Ci sono diversi progetti di legge che hanno l’obiettivo di intervenire sullo squilibrio salariale uomo-donna. Una delle proposte depositate al Senato, prima firmataria la deputata PD ma sottoscritto da tutto il gruppo, è incentrata su tre azioni: rafforzare gli obblighi di trasparenza per i datori di lavoro (anche per le piccole imprese) in merito alle retribuzioni; contrassegno di parità e accesso ad agevolazioni fiscali per le imprese virtuose; sanzioni fino a 3 mila euro per chi non rispetta gli obblighi di trasparenza.
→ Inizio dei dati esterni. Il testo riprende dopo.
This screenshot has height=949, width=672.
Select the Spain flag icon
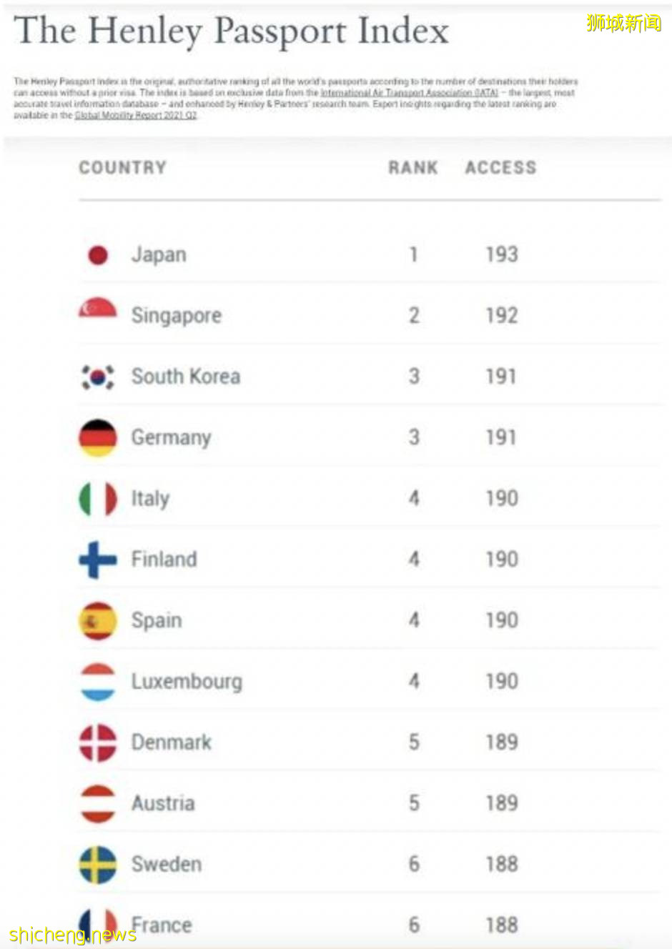tap(98, 620)
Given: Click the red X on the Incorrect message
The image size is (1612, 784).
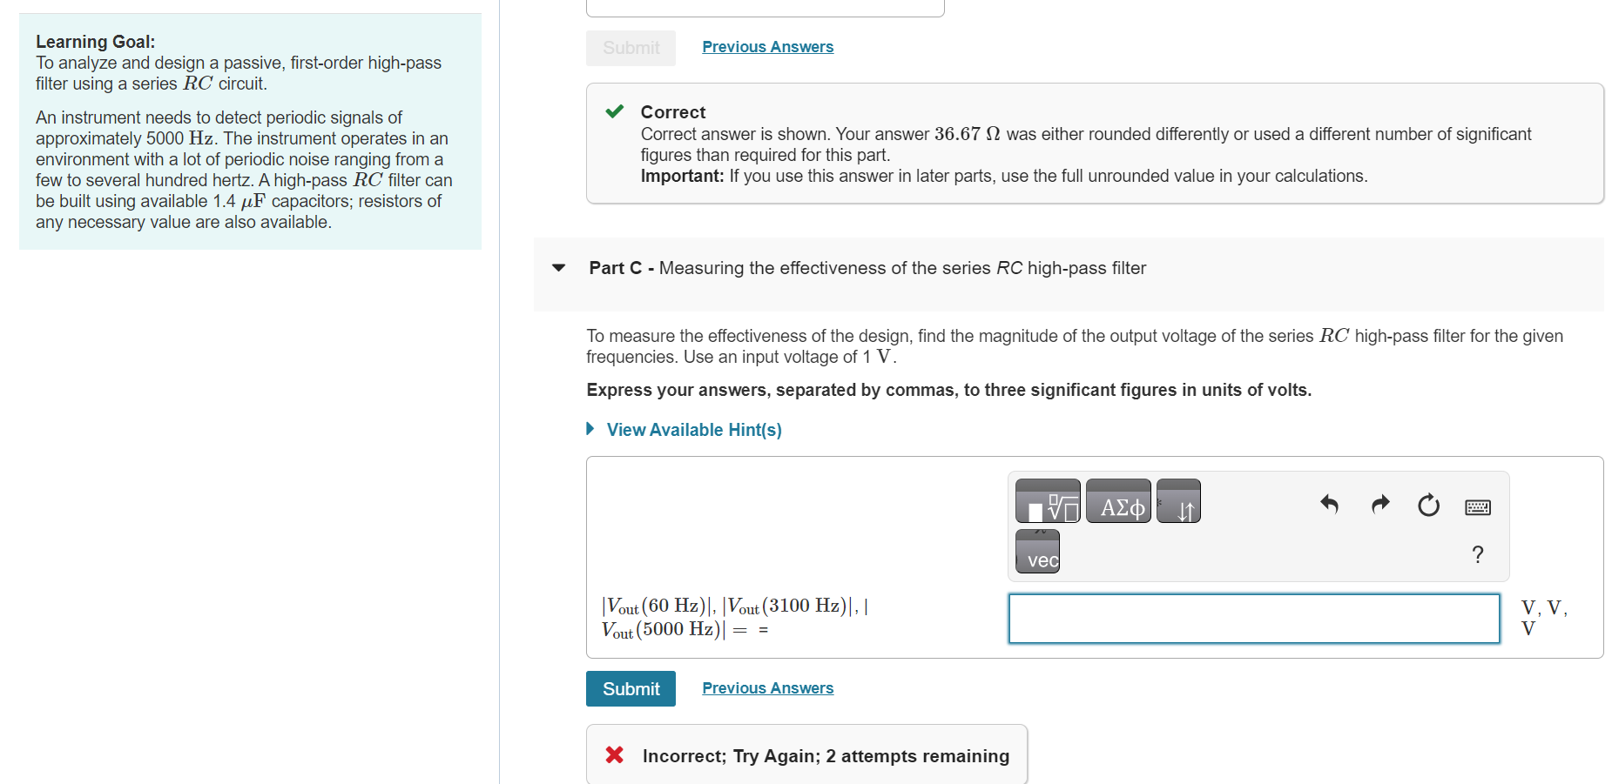Looking at the screenshot, I should (614, 755).
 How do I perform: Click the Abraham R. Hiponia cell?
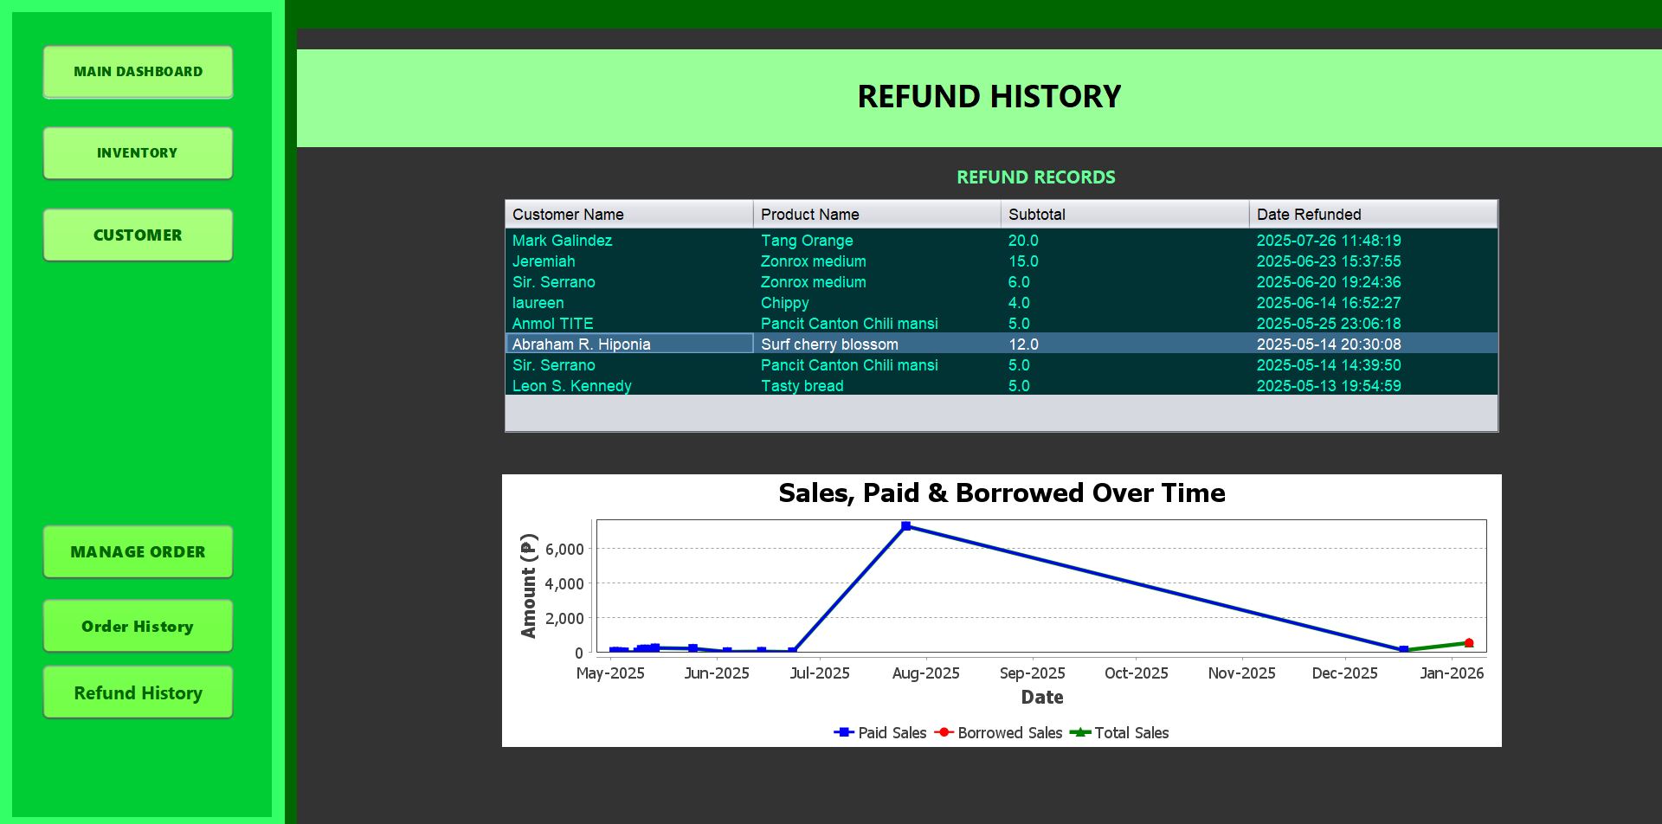629,344
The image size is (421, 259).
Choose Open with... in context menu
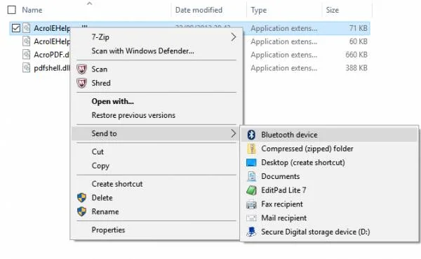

Altro progetto di legge, prima firma Chiara Giribaudo del Pd ma il testo è condiviso anche da parlamentari del Movimento 5 Stelle e Forza Italia, prevede sempre obblighi di trasparenza e meccanismi bonus-malus (fino all’arresto, in caso di falsificazione delle comunicazioni) ma anche il coinvolgimento dell’ufficio della Consigliera nazionale di parità, cui spetterà il compito di redigere un rapporto biennale e assegnare, d’intesa con i ministeri competenti, i bollini di parità alle imprese virtuose. “La possibilità di rilasciare una «certificazione di pari opportunità di lavoro» alle aziende che, all’esito dell’attività di verifica, avranno rispettato i parametri minimi di pari opportunità stabiliti con decreto dal Ministero del Lavoro e delle Politiche Sociali, potrà creare un circolo virtuoso per aiutare le donne italiane a trovare un impiego e a colmare il gap che le vede guadagnare fino a un quinto in meno dei colleghi a parità di mansioni”, hanno dichiarato Francesca Bagni Cipriani e e Serenella Molendini, rispettivamente Consigliera Nazionale di Parità effettiva e Consigliera Nazionale di Parità supplente.

Nel mondo

Il gender gap non è una questione nazionale. La fotografia mondiale sul tema l’ha scattata la Banca Mondiale, nel rapporto “Women, business and the law 2019”. Esistono solo sei paesi al mondo (Francia, Belgio, Danimarca, Lettonia, Lussemburgo e Svezia) in cui non ci sono differenze tra uomo e donna per quanto riguarda i diritti sul lavoro. I sei Paesi raggiungono il punteggio massimo, 100 punti, mentre l’Italia si ferma a 94 punti alla posizione numero 22. A pesare, più che i diritti, è proprio il pay gap che supera anche i 900 euro mensili in alcune regioni del Nord. Dal rapporto emerge che, globalmente,  le donne possano vantare solo tre quarti dei diritti che sono invece riservati agli uomini.